» **WHAT THE EXERCISE ASKS**
Write out the rows below word for word, from the first line through the line that contains "coord(170,76)".
++++++++
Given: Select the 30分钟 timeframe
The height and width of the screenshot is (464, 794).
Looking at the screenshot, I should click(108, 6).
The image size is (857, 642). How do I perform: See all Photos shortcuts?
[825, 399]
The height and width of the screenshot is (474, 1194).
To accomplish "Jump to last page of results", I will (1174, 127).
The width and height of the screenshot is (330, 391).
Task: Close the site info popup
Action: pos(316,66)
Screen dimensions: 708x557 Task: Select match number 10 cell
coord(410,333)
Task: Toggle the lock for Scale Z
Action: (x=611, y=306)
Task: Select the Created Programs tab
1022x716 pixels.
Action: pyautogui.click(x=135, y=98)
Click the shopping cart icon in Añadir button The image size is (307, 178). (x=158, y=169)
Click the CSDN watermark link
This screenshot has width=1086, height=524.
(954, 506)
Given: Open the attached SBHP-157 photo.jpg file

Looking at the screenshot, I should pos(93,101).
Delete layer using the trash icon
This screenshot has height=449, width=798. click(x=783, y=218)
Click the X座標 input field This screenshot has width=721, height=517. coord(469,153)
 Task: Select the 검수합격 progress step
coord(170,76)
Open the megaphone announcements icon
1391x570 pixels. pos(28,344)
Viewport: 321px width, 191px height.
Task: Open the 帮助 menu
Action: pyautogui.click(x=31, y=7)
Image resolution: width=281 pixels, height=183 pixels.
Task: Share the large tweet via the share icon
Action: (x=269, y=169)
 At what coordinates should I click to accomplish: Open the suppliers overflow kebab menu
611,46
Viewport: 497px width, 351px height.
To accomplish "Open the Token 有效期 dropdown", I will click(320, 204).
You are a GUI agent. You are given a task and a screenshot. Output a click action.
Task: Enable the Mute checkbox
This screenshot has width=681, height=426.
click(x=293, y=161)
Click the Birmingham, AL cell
++++++++
» **EXERCISE OUTPUT**
Given: Select the 30分钟 timeframe
The height and width of the screenshot is (464, 794).
Looking at the screenshot, I should click(108, 6).
The image size is (857, 642). How do I perform: See all Photos shortcuts?
[825, 399]
The height and width of the screenshot is (474, 1194).
To accomplish "Jump to last page of results", I will (1174, 127).
The width and height of the screenshot is (330, 391).
Task: Close the site info popup
Action: pos(316,66)
Screen dimensions: 708x557 Task: Select match number 10 cell
coord(410,333)
Task: Toggle the lock for Scale Z
Action: (x=611, y=306)
Task: Select the Created Programs tab
1022x716 pixels.
Action: pyautogui.click(x=135, y=98)
Click the shopping cart icon in Añadir button The image size is (307, 178). (x=158, y=169)
Click the CSDN watermark link
This screenshot has width=1086, height=524.
(954, 506)
Given: Open the attached SBHP-157 photo.jpg file

Looking at the screenshot, I should pos(93,101).
Delete layer using the trash icon
This screenshot has height=449, width=798. click(x=783, y=218)
Click the X座標 input field This screenshot has width=721, height=517. coord(469,153)
 Task: Select the 검수합격 progress step
coord(170,76)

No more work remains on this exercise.